CEO Abdullah was apparently pointing towards the safe havens used by the Taliban group and Haqqani terrorist network leadership councils in Pakistan.
“Looking back at recent history, some of us failed to grasp, the strategy that enabled the reemergence of militant cells
that enjoyed sanctuaries and staging grounds in our neighborhood. But that strategy, in the face of Afghan resolve and
international steadfastness, has failed and I am certain, it will never succeed,” Abdullah said.
Hailing the North Atlantic Treaty Organization’s contribution and commitment to Afghanistan, CEO Abdullah, said “During the past decade, thanks in large part to all of your nations’ generous contributions that made Afghanistan an example of international cooperation, and the role played by thousands of young military men and women personnel from more than 60 countries, the Afghan National Security and Defense Forces grew in numbers, and more importantly, in terms of capacities, heralding the end of the international combat engagement in 2014, and the start of a new era of cooperation and assistance under the Resolute Support mission.”
Abdullah further added “I can say with confidence that the Afghan nation benefited greatly from the NATO engagement, not only in the security sector, but also with the concurrent civilian deployments to bridge the gap between reconstruction and security in many parts of Afghanistan.”

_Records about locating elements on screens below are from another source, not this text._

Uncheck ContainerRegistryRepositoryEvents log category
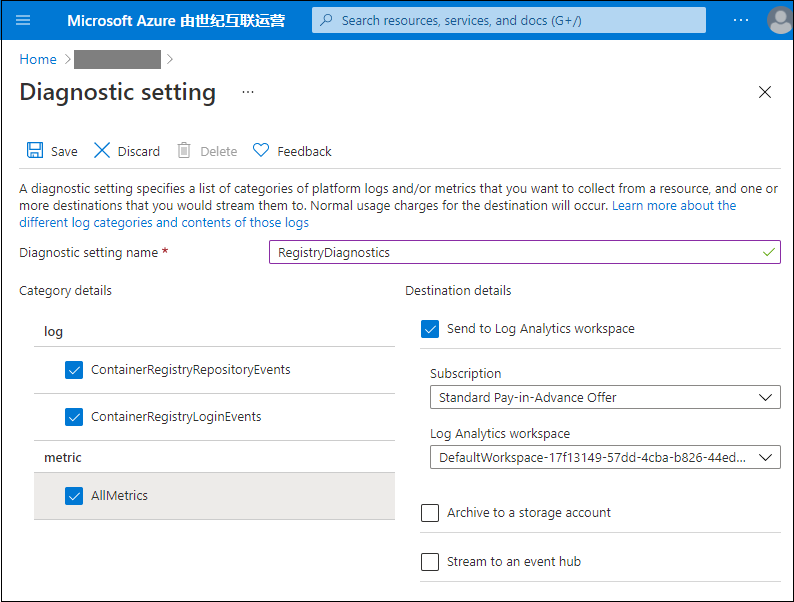Viewport: 794px width, 602px height. click(74, 370)
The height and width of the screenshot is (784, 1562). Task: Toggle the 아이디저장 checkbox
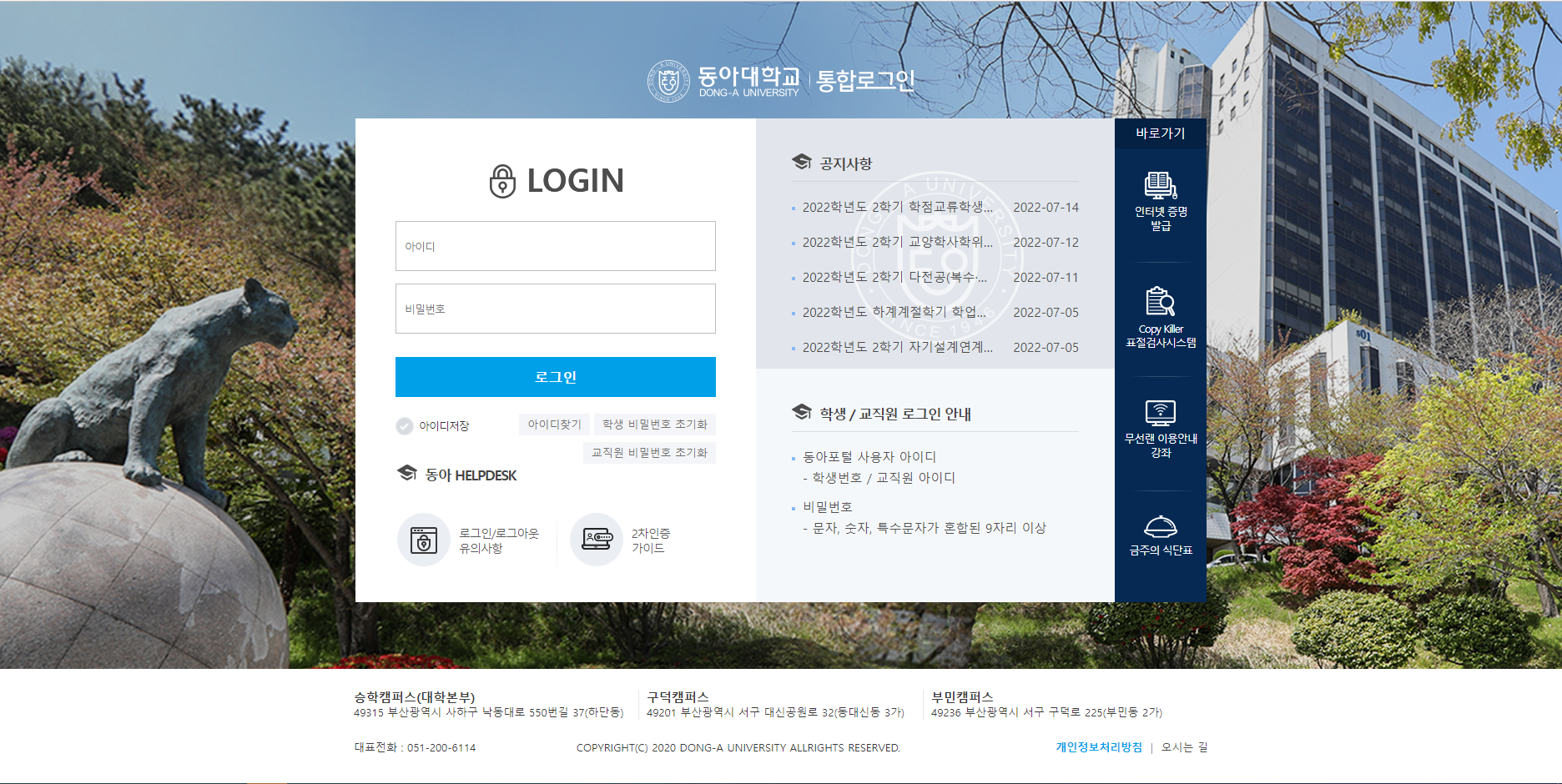pos(405,426)
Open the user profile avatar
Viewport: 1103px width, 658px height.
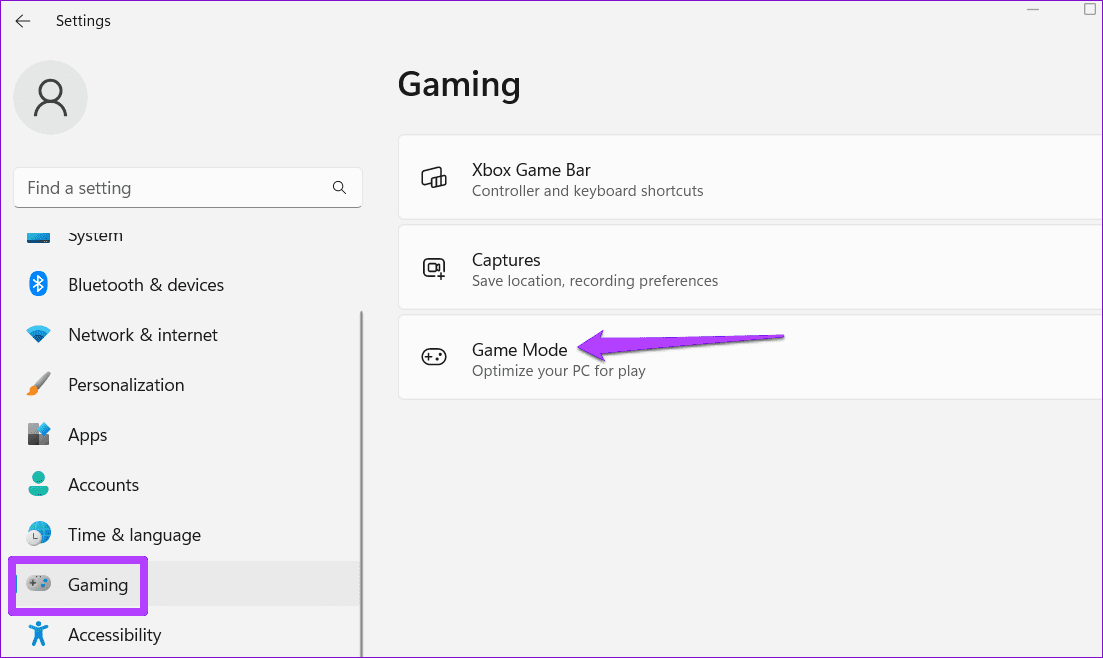[50, 98]

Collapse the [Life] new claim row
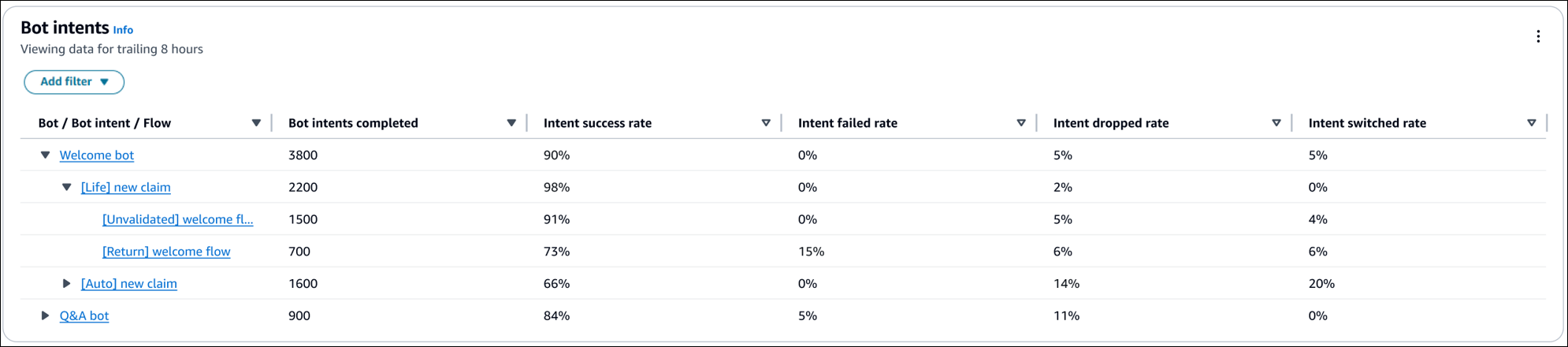click(x=67, y=188)
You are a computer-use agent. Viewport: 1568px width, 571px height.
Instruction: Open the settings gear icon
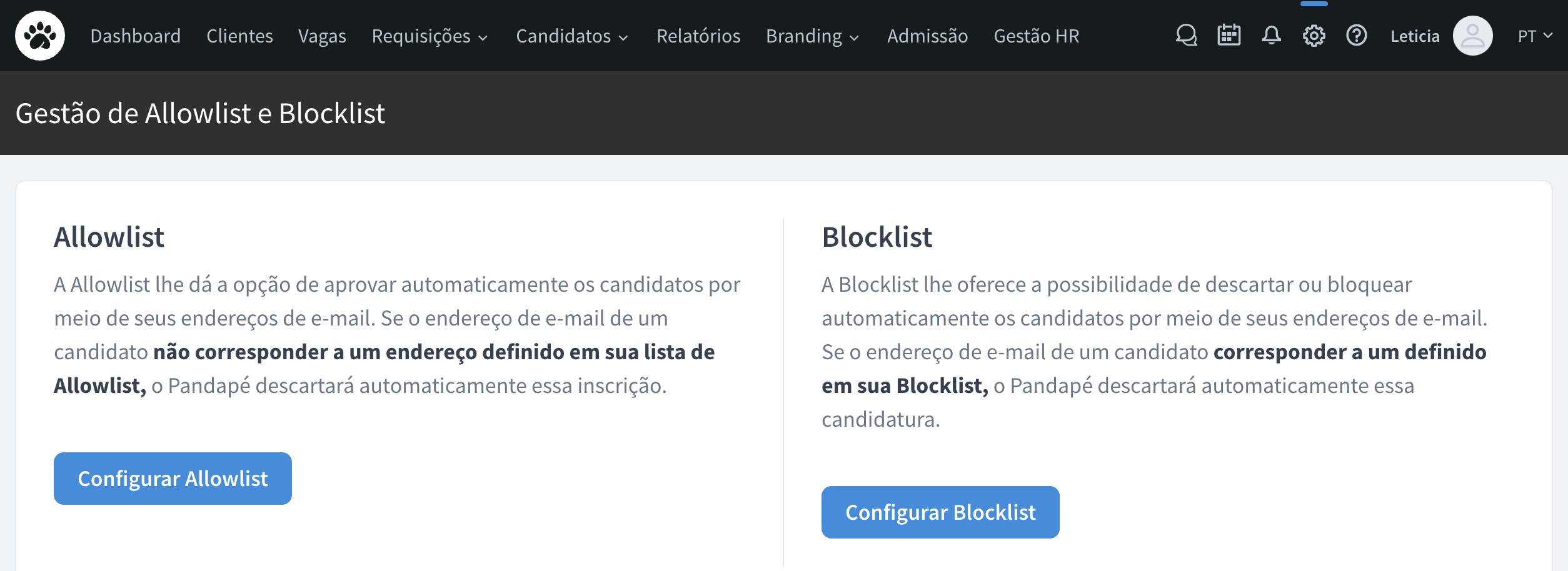(x=1314, y=36)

He said Afghanistan is on the frontlines against various types of threats, including Taliban, Da’ish and Al-Qa’ida, and
our partnership matters to our people as well as yours.
The remarks by Abdullah comes as the Afghan officials have long been criticizing Pakistan for allowing the Afghan
militant groups to use its soil to plan and coordinate attacks in Afghanistan.
The Afghan officials are saying that the Taliban group and Haqqani network leadership councils are based in Quetta and Peshawar cities of Pakistan from where they stage attacks against the Afghan forces and civilians in the country.